● Required work
Taking only the lines of the data below from the line with "This screenshot has height=371, width=1284." to the line with "This screenshot has height=365, width=983.", ends included, write them out exactly and without pictures.
** Opening Provided entries block **
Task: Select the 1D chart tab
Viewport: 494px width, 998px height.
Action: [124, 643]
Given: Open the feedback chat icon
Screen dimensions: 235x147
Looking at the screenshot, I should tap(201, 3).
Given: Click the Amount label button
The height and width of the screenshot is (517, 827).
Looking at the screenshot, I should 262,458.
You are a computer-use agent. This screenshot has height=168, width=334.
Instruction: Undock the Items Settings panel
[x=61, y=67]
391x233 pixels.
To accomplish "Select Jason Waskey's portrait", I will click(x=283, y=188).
** Closing Provided entries block **
** Opening Provided entries block **
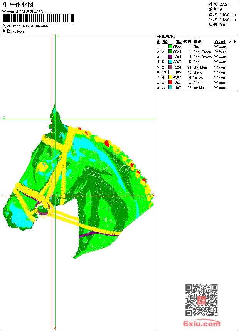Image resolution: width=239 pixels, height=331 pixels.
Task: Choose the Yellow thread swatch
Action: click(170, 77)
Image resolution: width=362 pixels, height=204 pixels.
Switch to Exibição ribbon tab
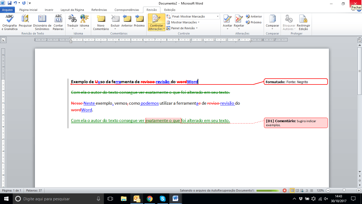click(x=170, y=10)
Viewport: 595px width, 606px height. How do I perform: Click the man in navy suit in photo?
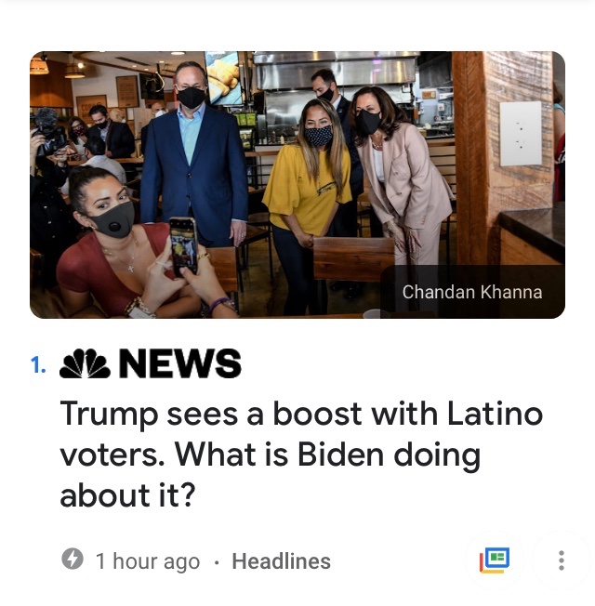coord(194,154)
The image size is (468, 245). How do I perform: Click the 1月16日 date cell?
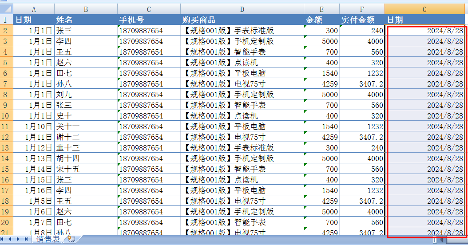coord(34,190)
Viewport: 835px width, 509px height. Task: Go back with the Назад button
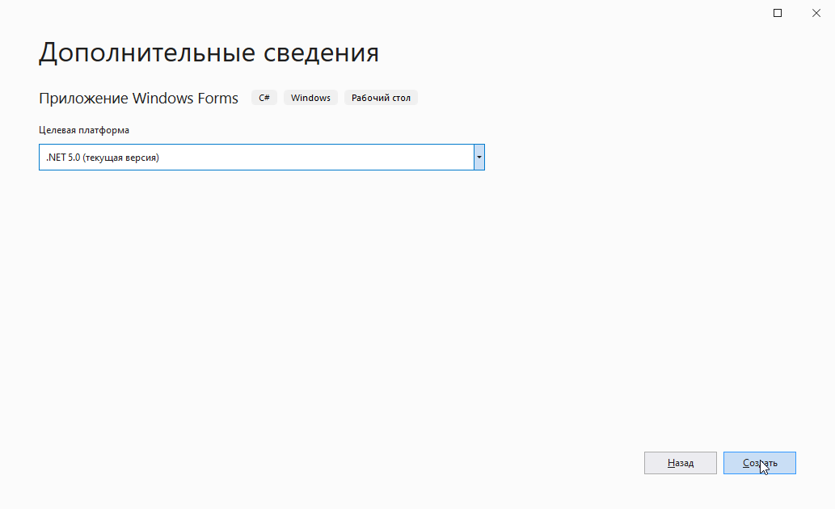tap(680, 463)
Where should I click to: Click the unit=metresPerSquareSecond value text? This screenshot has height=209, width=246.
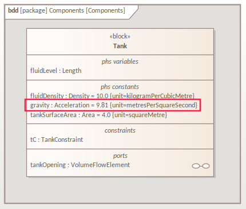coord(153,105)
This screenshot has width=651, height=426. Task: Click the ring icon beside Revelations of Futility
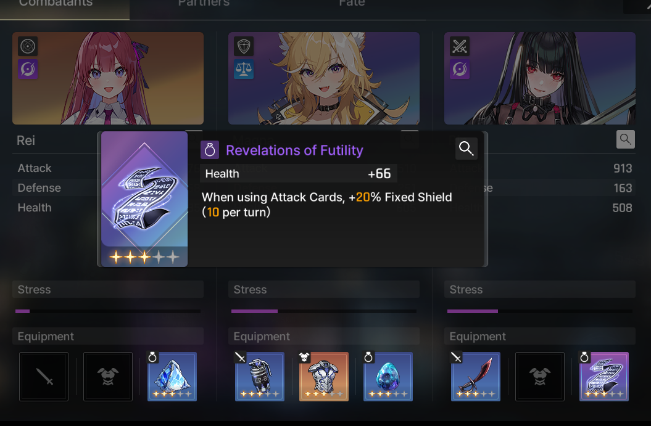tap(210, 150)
** Closing Provided entries block **
** Opening Provided entries block **
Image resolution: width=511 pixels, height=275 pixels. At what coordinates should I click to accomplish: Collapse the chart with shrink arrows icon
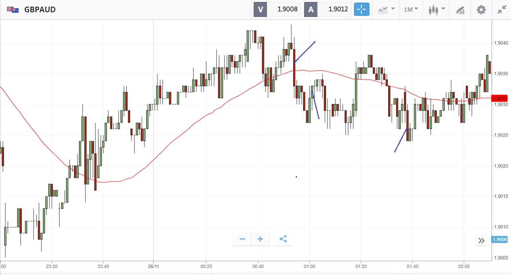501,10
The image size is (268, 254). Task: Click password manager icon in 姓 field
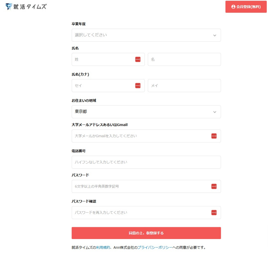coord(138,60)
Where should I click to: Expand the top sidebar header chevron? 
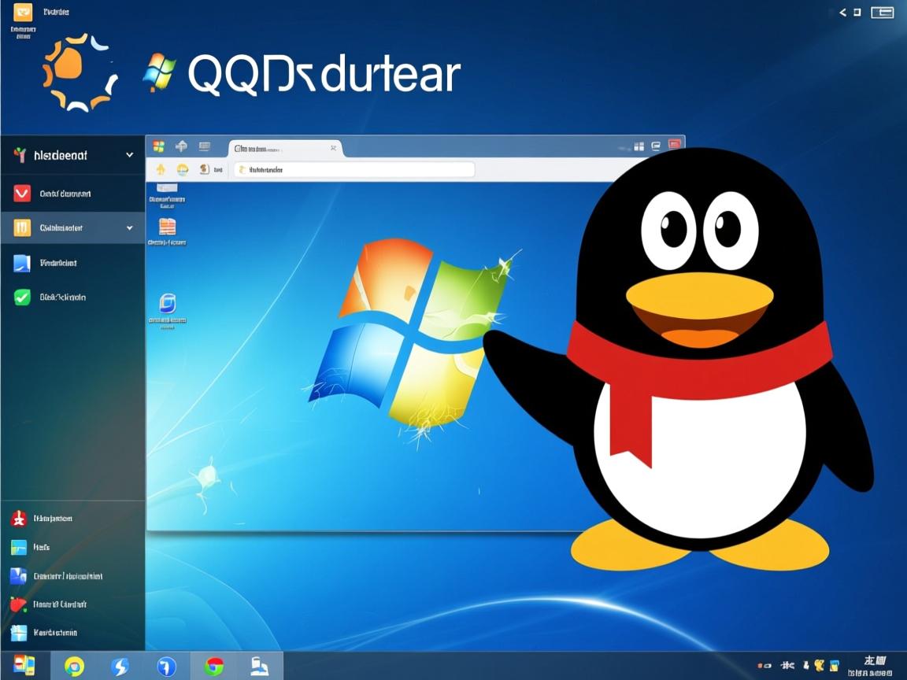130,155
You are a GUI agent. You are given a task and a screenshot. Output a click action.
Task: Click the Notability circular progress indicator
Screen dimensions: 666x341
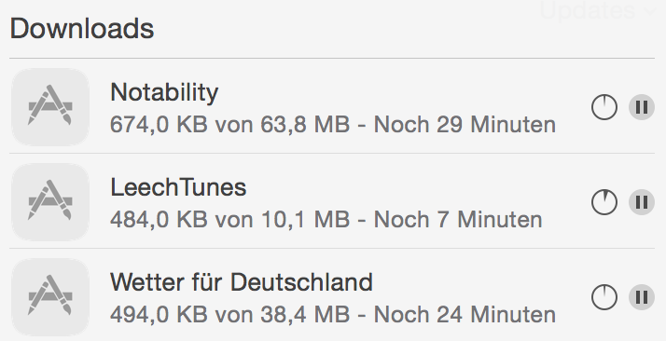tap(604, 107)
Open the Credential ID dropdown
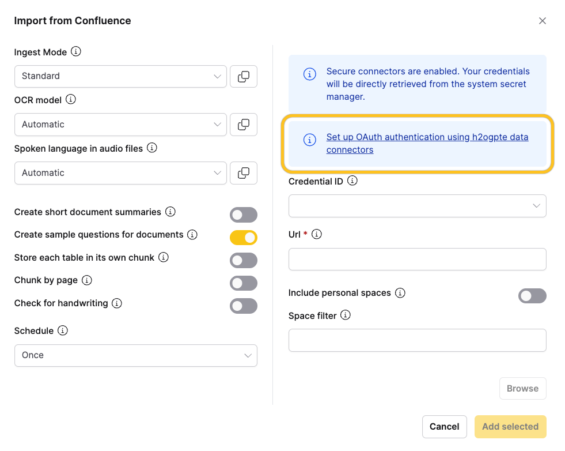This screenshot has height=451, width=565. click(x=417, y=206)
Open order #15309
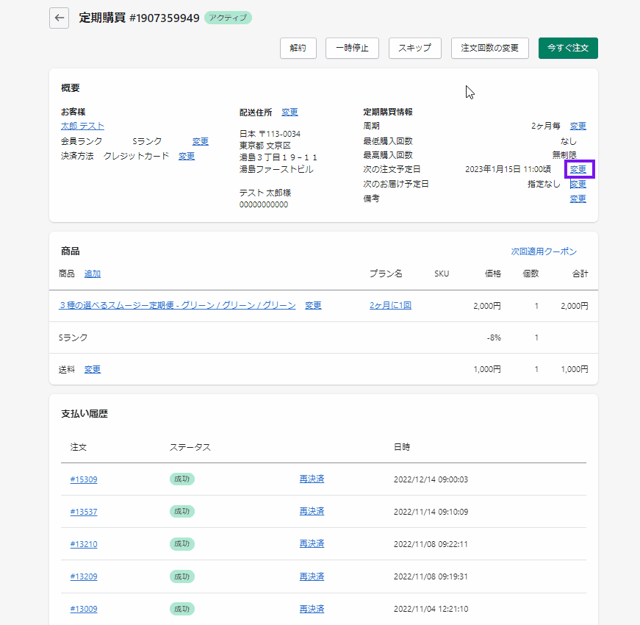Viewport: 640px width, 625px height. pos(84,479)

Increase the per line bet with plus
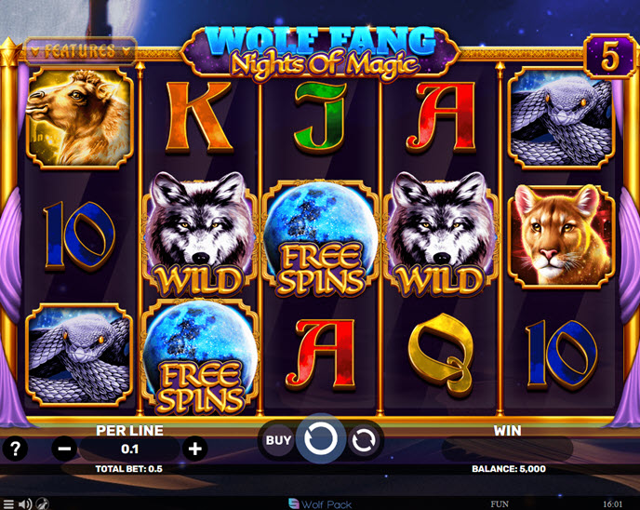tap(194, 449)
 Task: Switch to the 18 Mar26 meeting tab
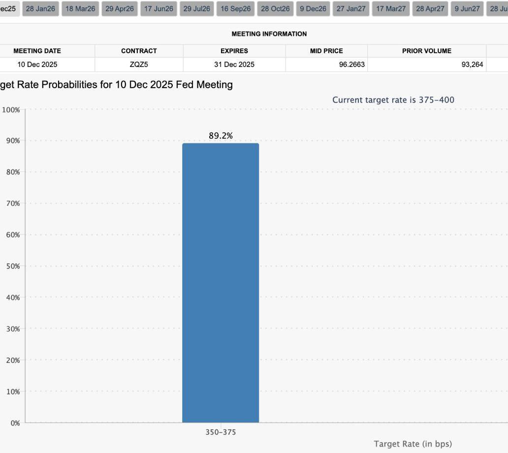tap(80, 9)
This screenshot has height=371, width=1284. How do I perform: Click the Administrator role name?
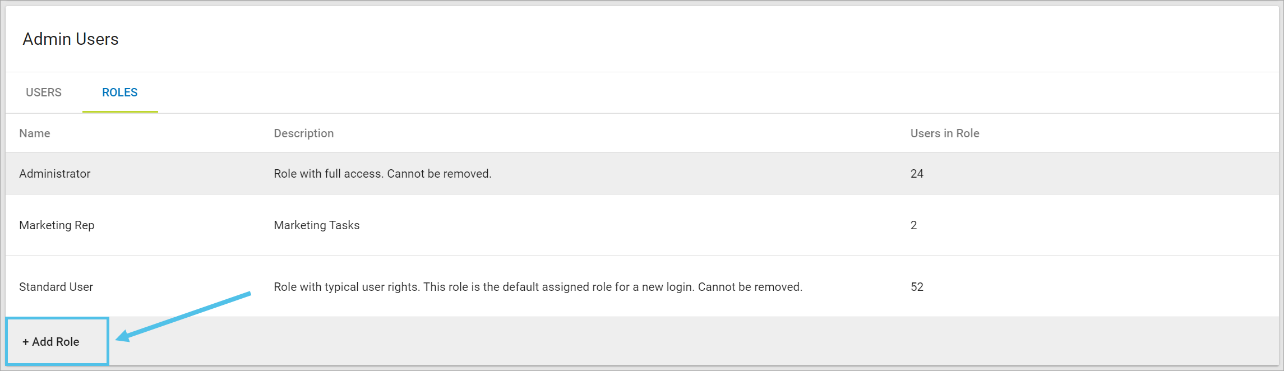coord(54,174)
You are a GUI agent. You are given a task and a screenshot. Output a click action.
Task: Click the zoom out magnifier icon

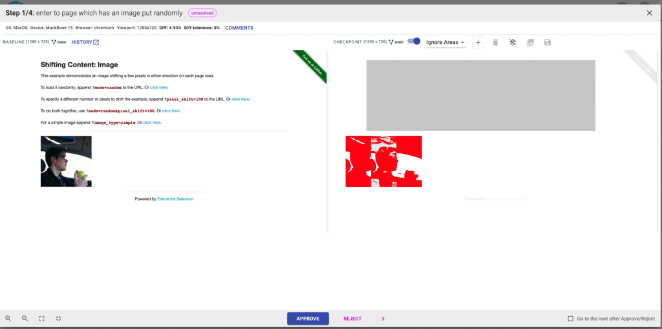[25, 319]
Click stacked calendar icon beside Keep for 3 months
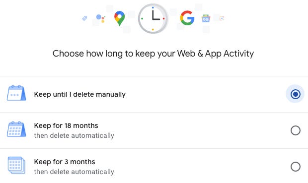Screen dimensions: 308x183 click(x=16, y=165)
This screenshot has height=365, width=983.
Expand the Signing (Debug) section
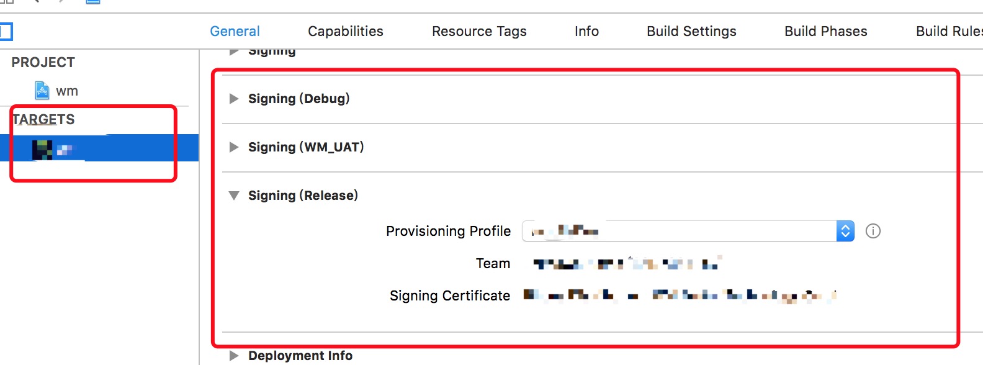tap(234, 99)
** Closing Provided entries block **
● Answer space
This screenshot has height=371, width=1284. How do I perform: Click the Administrator role name?
coord(54,174)
You are a GUI agent. You are given a task and a screenshot. Output a click action.
Task: Click the zoom out magnifier icon

[25, 319]
Click stacked calendar icon beside Keep for 3 months
Screen dimensions: 308x183 click(x=16, y=165)
This screenshot has height=365, width=983.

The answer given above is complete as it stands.